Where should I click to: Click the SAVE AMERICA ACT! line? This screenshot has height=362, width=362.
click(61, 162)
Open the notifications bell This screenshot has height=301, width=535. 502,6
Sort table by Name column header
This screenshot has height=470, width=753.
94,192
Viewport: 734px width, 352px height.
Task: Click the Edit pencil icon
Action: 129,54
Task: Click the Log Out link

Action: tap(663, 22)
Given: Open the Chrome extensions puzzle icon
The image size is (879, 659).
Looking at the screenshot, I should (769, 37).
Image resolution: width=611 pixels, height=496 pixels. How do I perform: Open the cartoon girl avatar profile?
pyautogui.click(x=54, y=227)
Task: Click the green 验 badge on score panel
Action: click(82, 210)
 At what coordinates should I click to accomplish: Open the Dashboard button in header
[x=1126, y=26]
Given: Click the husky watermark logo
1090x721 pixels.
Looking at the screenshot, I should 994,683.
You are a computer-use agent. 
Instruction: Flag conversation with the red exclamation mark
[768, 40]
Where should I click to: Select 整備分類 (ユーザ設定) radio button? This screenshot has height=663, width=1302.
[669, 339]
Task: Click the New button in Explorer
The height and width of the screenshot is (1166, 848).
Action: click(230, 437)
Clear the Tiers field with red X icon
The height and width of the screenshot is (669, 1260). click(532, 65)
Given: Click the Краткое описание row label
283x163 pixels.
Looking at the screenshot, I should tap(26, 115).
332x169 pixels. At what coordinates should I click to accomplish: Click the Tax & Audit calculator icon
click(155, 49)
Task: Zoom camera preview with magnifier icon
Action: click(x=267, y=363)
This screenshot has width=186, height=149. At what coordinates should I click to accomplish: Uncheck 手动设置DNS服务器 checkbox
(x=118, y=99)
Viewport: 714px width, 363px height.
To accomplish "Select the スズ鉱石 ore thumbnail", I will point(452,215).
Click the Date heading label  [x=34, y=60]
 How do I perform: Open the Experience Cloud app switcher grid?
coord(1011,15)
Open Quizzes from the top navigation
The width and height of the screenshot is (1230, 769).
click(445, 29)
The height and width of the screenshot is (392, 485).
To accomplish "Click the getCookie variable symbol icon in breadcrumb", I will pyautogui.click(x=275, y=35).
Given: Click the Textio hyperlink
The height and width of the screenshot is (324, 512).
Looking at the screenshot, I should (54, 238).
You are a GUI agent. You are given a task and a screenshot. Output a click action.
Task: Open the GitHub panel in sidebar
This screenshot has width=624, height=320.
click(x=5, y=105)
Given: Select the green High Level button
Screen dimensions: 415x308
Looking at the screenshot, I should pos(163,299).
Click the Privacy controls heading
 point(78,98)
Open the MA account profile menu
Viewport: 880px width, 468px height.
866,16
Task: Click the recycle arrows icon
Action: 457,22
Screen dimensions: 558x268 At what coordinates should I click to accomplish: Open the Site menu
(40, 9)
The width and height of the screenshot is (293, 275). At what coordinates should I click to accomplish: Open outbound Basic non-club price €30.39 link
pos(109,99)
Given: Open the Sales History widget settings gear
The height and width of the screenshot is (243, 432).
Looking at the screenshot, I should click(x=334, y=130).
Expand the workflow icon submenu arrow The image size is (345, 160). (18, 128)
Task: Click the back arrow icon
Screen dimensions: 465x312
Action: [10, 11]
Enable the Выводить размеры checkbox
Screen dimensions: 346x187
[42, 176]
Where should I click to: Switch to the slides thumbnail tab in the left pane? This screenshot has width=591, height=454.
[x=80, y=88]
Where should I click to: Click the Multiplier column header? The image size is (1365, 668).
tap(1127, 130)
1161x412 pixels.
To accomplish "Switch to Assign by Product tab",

_____

**THE TASK:** Update the data above, putting "Where do I click to" in place of every "Where should I click to" and keeping everything else the same.

**COMPLETE OUTPUT:**
Where do I click to: Click the SAVE AMERICA ACT! line? This screenshot has height=362, width=362.
click(61, 162)
Open the notifications bell This screenshot has height=301, width=535. 502,6
Sort table by Name column header
This screenshot has height=470, width=753.
94,192
Viewport: 734px width, 352px height.
Task: Click the Edit pencil icon
Action: 129,54
Task: Click the Log Out link

Action: tap(663, 22)
Given: Open the Chrome extensions puzzle icon
The image size is (879, 659).
Looking at the screenshot, I should (769, 37).
Image resolution: width=611 pixels, height=496 pixels. How do I perform: Open the cartoon girl avatar profile?
pyautogui.click(x=54, y=227)
Task: Click the green 验 badge on score panel
Action: click(82, 210)
 At what coordinates should I click to accomplish: Open the Dashboard button in header
[x=1126, y=26]
Given: Click the husky watermark logo
1090x721 pixels.
Looking at the screenshot, I should 994,683.
You are a computer-use agent. 
Instruction: Flag conversation with the red exclamation mark
[768, 40]
Where do I click to: Select 整備分類 (ユーザ設定) radio button? This screenshot has height=663, width=1302.
[669, 339]
Task: Click the New button in Explorer
The height and width of the screenshot is (1166, 848).
Action: click(230, 437)
Clear the Tiers field with red X icon
The height and width of the screenshot is (669, 1260). click(532, 65)
Given: Click the Краткое описание row label
283x163 pixels.
Looking at the screenshot, I should tap(26, 115).
332x169 pixels. At what coordinates should I click to accomplish: Click the Tax & Audit calculator icon
click(155, 49)
Task: Zoom camera preview with magnifier icon
Action: click(x=267, y=363)
This screenshot has width=186, height=149. At what coordinates should I click to accomplish: Uncheck 手动设置DNS服务器 checkbox
(x=118, y=99)
Viewport: 714px width, 363px height.
To accomplish "Select the スズ鉱石 ore thumbnail", I will point(452,215).
Click the Date heading label  [x=34, y=60]
 How do I perform: Open the Experience Cloud app switcher grid?
coord(1011,15)
Open Quizzes from the top navigation
The width and height of the screenshot is (1230, 769).
click(445, 29)
The height and width of the screenshot is (392, 485).
To accomplish "Click the getCookie variable symbol icon in breadcrumb", I will pyautogui.click(x=275, y=35).
Given: Click the Textio hyperlink
The height and width of the screenshot is (324, 512).
Looking at the screenshot, I should (54, 238).
You are a GUI agent. You are given a task and a screenshot. Output a click action.
Task: Open the GitHub panel in sidebar
This screenshot has width=624, height=320.
click(x=5, y=105)
Given: Select the green High Level button
Screen dimensions: 415x308
Looking at the screenshot, I should pos(163,299).
Click the Privacy controls heading
 point(78,98)
Open the MA account profile menu
Viewport: 880px width, 468px height.
866,16
Task: Click the recycle arrows icon
Action: 457,22
Screen dimensions: 558x268 At what coordinates should I click to accomplish: Open the Site menu
(40, 9)
The width and height of the screenshot is (293, 275). At what coordinates should I click to accomplish: Open outbound Basic non-club price €30.39 link
pos(109,99)
Given: Open the Sales History widget settings gear
The height and width of the screenshot is (243, 432).
Looking at the screenshot, I should click(x=334, y=130).
Expand the workflow icon submenu arrow The image size is (345, 160). (18, 128)
Task: Click the back arrow icon
Screen dimensions: 465x312
Action: [10, 11]
Enable the Выводить размеры checkbox
Screen dimensions: 346x187
[42, 176]
Where do I click to: Switch to the slides thumbnail tab in the left pane? This screenshot has width=591, height=454.
[x=80, y=88]
Where do I click to: Click the Multiplier column header? The image size is (1365, 668).
tap(1127, 130)
1161x412 pixels.
To accomplish "Switch to Assign by Product tab",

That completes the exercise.